Earl McCarthy

Personal information
- Full name: Earl McCarthy
- Nationality: Ireland
- Born: 8 February 1969 (age 57)

Sport
- Sport: Swimming
- Strokes: Freestyle

= Earl McCarthy =

Irish swimmer

Earl McCarthy (born 8 February 1969) is a retired male freestyle swimmer from Ireland. He competed for his native country at the 1996 Summer Olympics in Atlanta, Georgia in the 100m and 200m freestyle.
Earl was the Women In Sport Manager for Swim Ireland in 2008. He is a former Irish Olympian in swimming (Atlanta 1996), previous Irish record holder and National Irish Champion in the 100m & 200m freestyle events. In 2003 he became the oldest male winner of a national title, winning the Men's 100m freestyle.

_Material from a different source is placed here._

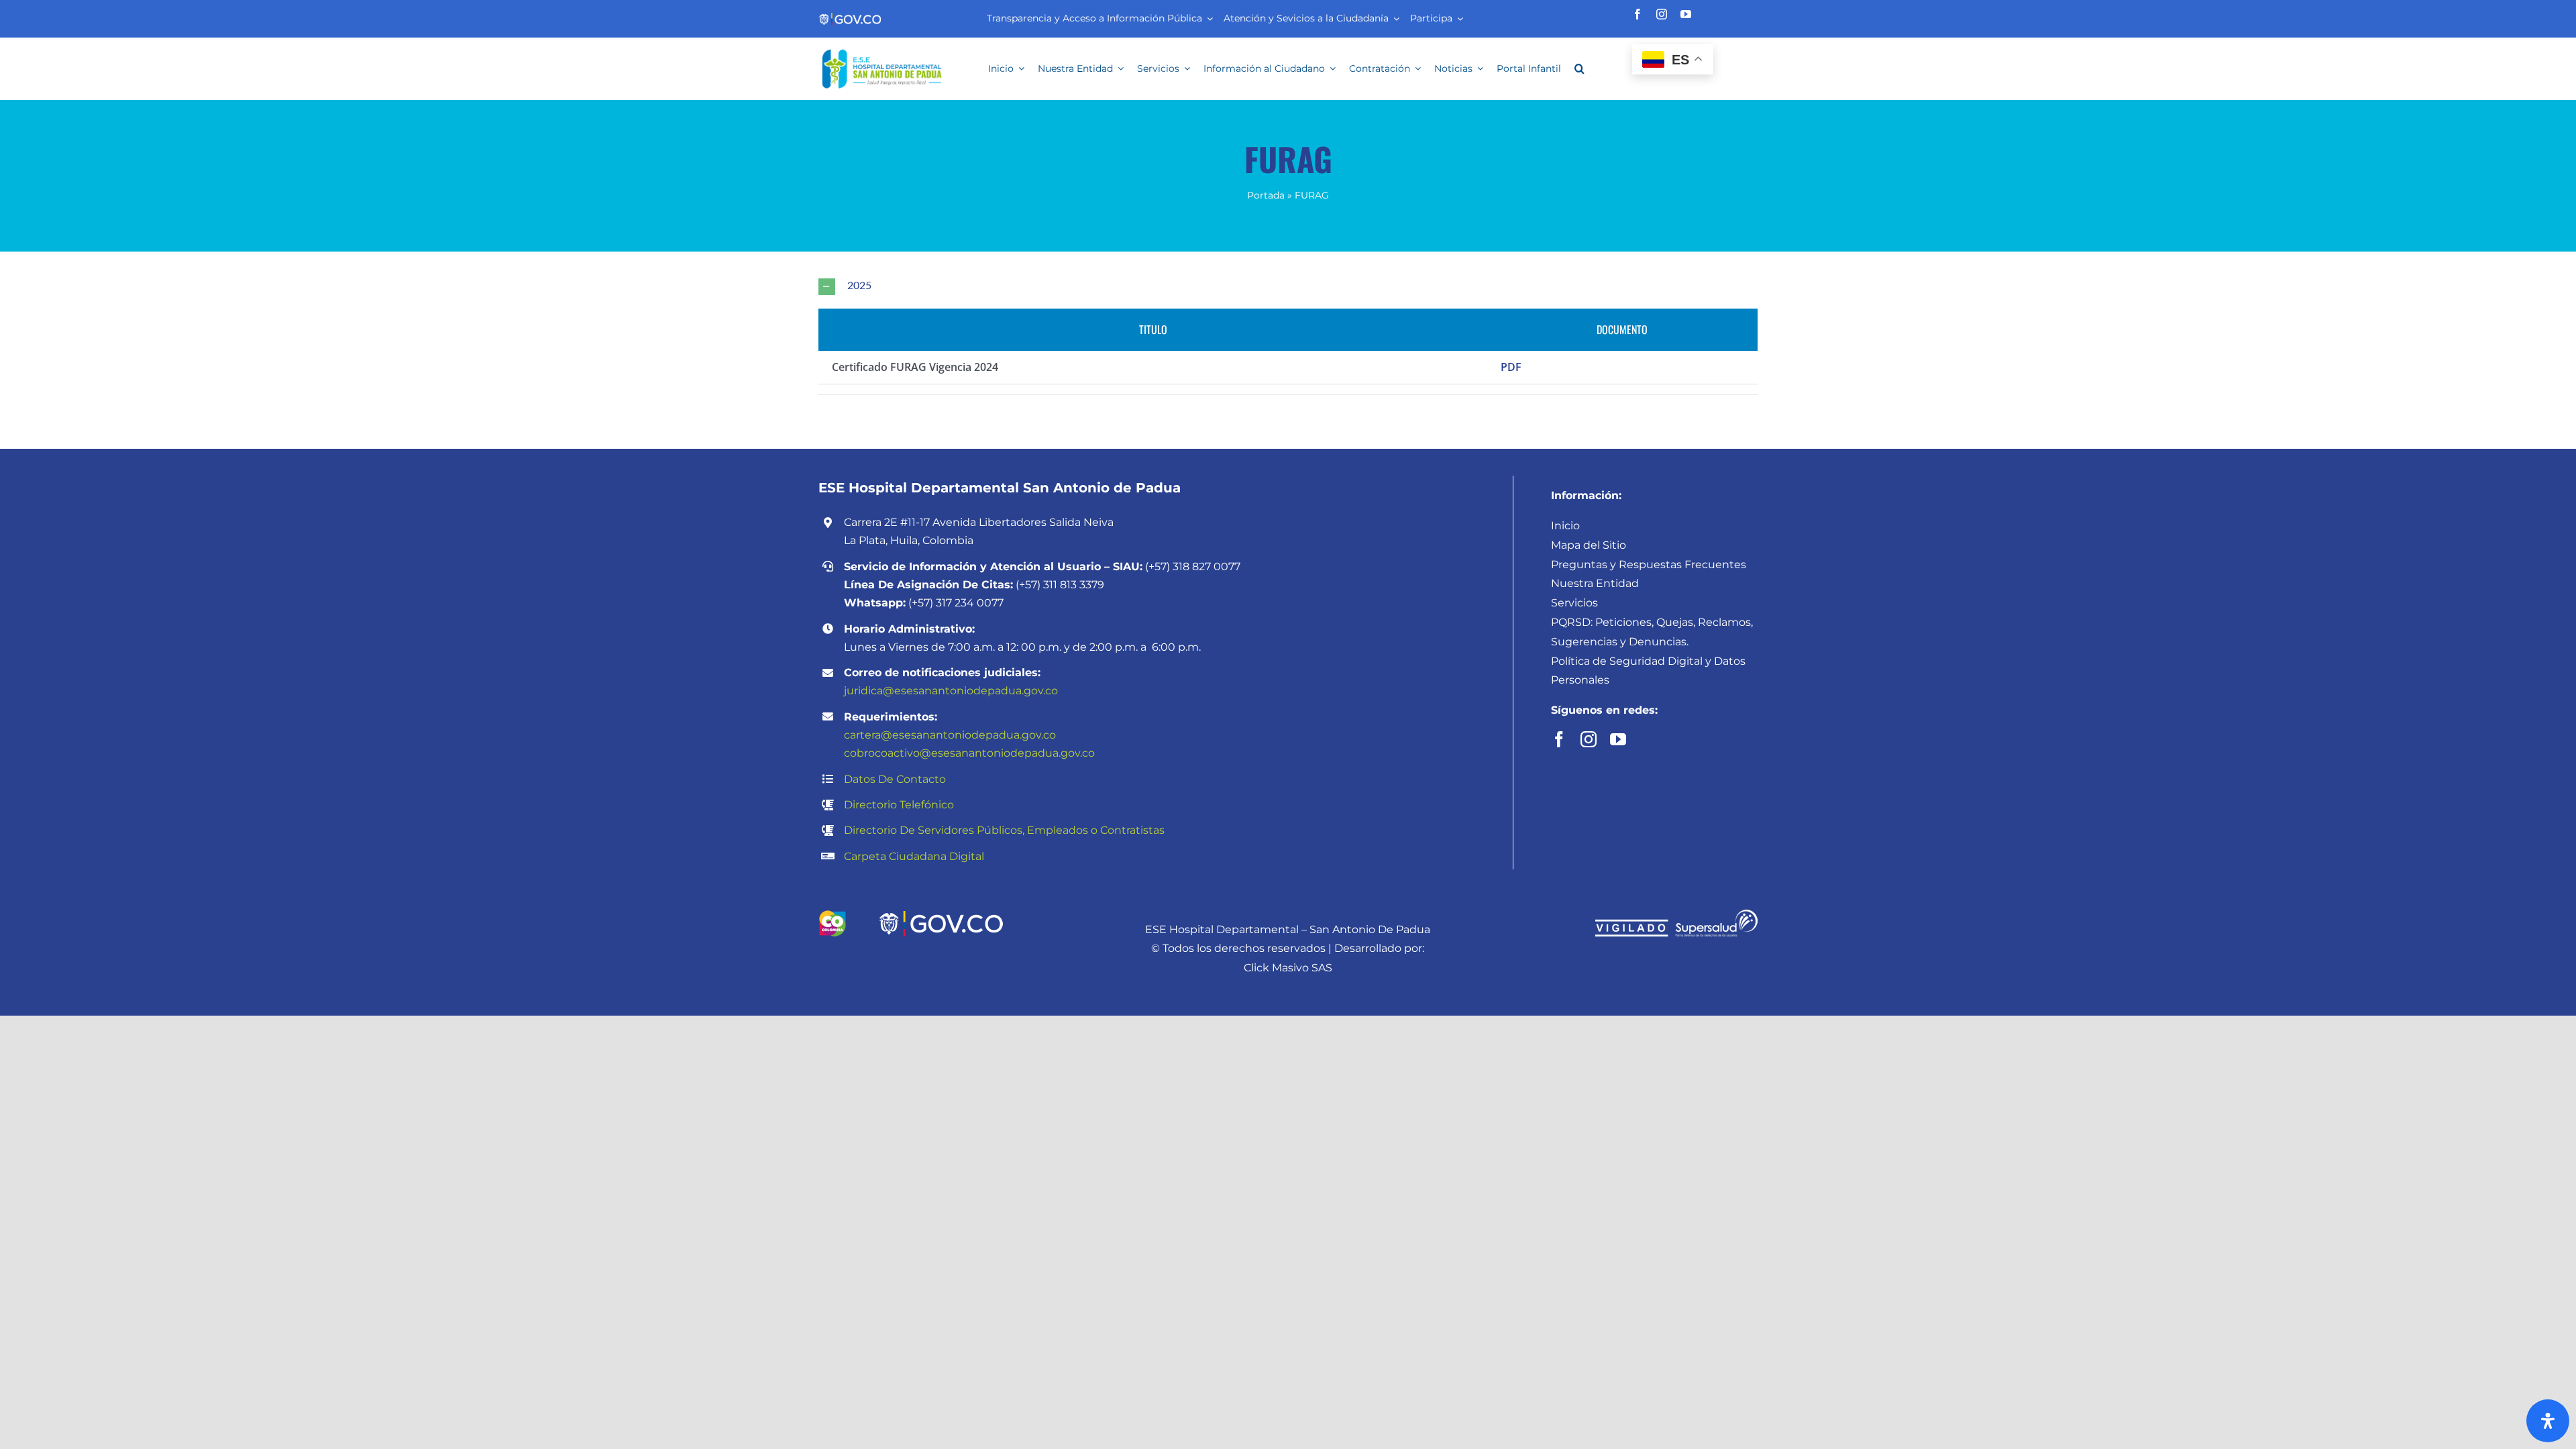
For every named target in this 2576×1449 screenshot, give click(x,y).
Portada (1266, 195)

In addition, Earl has over ten years of coaching experience both in Germany and in Ireland. Earl holds a First Class Honour Degree in Sports Management from University College Dublin and a postgraduate diploma in Law from King's Inn. Earl's hometown is Dublin, where he currently resides.

In 2012, McCarthy was an analyst on the 2012 Olympics swimming coverage on RTÉ Sport.

His sister is Irish author Karen Frances McCarthy.